Speaking to Flinders Indaily on his recent appointment as a senior research fellow in Flinders School of Social and Policy Studies, Monsignor Cappo warned that pulling back on welfare systems to save money was short-sighted.
“You are going to increase the social impact on people, you’re going to increase inequality in the community and, eventually, it’s going to cost more to address this inequality,” Monsignor Cappo said.
“The time is ripe, I think, for innovation in social policy because governments are going to be searching for new ways to do things,” he said.
It is a theme he will explore in a new book on social policy, currently in the early stages of preparation, which will draw on his more than 40 years of experience as a social worker and social justice advocate in South Australia.
Grandson of the Italian migrant who co-founded the state’s iconic Cappo Brothers Seafood, David was educated at Rostrevor College and studied social work at the South Australian Institute of Technology.
He practised as a base grade social worker at Elizabeth in the Department of Community Welfare for 10 years before entering the seminary. He was ordained a Catholic priest in 1984 (“I still say mass in the cathedral and do the occasional wedding”).
As Chairman and then Commissioner of the South Australian Government’s Social Inclusion Unit from 2002 to 2011, Monsignor Cappo oversaw policies which reduced ‘rough sleeping’ in inner city Adelaide by 50 per cent, raised school retention rates to 84 per cent in 2010 from 67 per cent a decade earlier, and saw the transformation of disability and mental health systems.
“The Unit achieved really good outcomes and the book will examine how we did it, the innovations in governance – the ‘joined-up’ work of bringing together a whole range of different programs in different departments into the one plan,” he said.
It is an approach he is sharing as part of his work as a consultant working with community organisations in Brooklyn in New York City.

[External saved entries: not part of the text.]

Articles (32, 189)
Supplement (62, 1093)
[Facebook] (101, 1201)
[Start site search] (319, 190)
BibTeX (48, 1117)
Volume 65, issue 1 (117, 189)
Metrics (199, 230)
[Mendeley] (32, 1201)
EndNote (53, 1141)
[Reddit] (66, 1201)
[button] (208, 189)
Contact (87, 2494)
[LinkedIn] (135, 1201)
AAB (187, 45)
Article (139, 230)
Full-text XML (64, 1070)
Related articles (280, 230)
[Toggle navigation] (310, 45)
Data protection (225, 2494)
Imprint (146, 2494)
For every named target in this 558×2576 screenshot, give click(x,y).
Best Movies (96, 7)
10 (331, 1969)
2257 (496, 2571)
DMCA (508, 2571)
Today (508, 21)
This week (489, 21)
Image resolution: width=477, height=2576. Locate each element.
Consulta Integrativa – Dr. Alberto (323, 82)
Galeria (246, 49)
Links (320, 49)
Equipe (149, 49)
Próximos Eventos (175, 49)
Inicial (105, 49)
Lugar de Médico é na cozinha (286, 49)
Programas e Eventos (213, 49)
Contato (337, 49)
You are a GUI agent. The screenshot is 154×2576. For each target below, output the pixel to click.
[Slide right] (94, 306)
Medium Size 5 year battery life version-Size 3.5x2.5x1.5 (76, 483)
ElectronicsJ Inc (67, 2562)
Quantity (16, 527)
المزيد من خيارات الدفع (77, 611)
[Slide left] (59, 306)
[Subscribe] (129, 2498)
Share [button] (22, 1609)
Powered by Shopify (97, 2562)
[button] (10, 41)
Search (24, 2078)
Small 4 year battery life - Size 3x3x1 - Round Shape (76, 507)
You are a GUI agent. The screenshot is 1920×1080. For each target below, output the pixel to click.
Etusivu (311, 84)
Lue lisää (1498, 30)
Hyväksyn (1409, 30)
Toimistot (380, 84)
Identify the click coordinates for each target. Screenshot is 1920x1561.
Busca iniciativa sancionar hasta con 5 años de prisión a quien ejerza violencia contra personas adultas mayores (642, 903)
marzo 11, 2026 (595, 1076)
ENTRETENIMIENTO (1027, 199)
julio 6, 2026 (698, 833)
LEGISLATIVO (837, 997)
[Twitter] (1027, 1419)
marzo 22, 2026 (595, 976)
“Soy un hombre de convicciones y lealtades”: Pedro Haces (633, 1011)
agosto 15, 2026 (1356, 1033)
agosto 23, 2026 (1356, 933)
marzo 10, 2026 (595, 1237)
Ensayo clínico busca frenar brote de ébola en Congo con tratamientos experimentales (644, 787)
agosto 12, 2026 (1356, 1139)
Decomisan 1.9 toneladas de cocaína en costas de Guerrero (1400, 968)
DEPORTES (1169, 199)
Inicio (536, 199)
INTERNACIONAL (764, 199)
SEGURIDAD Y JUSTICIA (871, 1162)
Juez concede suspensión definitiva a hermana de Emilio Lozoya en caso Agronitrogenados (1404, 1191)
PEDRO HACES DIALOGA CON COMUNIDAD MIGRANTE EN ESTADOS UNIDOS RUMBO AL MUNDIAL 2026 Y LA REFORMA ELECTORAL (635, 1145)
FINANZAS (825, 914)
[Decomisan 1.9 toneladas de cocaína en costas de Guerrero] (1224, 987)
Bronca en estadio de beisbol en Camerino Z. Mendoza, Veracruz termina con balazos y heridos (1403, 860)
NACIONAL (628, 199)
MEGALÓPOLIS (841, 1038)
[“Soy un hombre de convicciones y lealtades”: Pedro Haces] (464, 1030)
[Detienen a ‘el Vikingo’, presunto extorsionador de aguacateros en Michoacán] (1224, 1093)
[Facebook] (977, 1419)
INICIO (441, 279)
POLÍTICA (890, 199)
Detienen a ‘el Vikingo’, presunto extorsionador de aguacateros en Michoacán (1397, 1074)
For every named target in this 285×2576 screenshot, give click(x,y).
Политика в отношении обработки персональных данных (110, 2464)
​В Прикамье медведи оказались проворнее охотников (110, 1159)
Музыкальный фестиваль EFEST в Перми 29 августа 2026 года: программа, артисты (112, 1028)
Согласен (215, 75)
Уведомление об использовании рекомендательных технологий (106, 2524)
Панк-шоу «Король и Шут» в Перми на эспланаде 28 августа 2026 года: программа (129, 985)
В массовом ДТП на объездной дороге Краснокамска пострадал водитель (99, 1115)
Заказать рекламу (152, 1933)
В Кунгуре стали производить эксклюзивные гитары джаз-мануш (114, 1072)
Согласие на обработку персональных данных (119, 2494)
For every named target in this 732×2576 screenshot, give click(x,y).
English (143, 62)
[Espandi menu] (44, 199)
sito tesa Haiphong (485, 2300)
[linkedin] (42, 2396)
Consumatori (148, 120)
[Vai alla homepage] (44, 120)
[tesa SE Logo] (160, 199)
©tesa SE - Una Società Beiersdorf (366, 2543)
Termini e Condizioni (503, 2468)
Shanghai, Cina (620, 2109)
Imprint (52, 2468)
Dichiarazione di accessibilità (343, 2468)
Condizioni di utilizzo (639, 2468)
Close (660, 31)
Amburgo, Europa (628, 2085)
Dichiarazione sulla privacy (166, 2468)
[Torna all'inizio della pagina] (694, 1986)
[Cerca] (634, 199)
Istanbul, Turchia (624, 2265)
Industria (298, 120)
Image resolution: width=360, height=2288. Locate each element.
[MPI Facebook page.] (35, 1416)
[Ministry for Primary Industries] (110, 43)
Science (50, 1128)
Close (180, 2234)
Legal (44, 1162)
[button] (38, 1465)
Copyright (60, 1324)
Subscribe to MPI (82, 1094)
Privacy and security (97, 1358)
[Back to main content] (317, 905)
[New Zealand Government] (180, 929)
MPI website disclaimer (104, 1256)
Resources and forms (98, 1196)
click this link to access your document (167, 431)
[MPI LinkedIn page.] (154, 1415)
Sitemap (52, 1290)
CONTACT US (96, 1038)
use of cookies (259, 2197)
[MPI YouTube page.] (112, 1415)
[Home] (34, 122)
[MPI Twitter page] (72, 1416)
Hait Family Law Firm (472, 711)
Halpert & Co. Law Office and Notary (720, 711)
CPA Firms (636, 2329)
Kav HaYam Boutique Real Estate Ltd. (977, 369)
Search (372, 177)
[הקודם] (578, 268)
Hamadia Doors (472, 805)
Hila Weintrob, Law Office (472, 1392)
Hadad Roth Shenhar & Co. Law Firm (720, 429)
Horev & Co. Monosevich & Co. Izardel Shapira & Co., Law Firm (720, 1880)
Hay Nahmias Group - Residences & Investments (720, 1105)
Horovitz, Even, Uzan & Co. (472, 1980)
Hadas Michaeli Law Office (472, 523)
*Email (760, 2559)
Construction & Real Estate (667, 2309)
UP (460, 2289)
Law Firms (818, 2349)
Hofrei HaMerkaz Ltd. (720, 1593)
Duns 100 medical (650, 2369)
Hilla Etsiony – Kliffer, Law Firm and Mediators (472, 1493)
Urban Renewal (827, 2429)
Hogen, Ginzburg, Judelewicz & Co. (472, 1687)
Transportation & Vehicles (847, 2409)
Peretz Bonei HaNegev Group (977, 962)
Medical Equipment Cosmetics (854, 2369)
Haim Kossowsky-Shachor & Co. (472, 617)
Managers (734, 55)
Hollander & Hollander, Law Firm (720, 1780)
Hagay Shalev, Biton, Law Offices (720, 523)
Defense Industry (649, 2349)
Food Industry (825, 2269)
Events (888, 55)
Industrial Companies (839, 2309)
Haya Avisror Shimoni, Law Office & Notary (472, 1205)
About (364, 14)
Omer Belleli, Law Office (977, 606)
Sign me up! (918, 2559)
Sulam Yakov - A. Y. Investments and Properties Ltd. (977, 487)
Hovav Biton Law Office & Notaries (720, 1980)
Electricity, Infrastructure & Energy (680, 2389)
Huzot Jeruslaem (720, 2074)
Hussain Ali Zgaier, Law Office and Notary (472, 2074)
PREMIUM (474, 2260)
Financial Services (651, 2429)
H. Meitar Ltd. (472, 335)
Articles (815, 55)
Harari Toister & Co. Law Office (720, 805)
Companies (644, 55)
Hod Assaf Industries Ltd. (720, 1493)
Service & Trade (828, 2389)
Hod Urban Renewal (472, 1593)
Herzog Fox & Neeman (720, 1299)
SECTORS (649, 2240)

“We’re dealing with incredibly disadvantaged communities where there’s 50 per cent unemployment, massive crime issues, people who have given up hope.
“One of the approaches is to target the most chaotic families. Instead of looking at all the problems, you look at the hundred families that are the high-end users of emergency departments, police, courts, all the community systems.
“Some of these families have more than 30 different agencies involved with them and yet most of those agencies wouldn’t be talking to each other.”
Monsignor Cappo said an integrated approach can not only act as a circuit breaker for the families involved, helping them to break the cycle of intergenerational poverty – it made sense economically.
“If you can bring stability to that group, you’re actually having an impact on the wider community. How much money is going into policing, the courts, social services?
“I had a meeting with senior people in the Federal Reserve in New York. Their message to me was that economic and social policies have to come together far more significantly than they have ever done before.”
In addition to social policy research, Monsignor Cappo will teach in the Master of Social Work program this semester.
“I was delighted to accept the appointment at Flinders because I’m in a context here of cutting-edge thinking. There are people in a range of disciplines here and you’ve got a lot of interdisciplinary thinking going on.
“It’s not just social policy: it’s economics, it’s politics, there are all these interconnections here and that’s where the policy thinking of the future is headed.
“If you’re not bringing the strands together, you won’t be able to solve some of the major economic and social problems of the future.”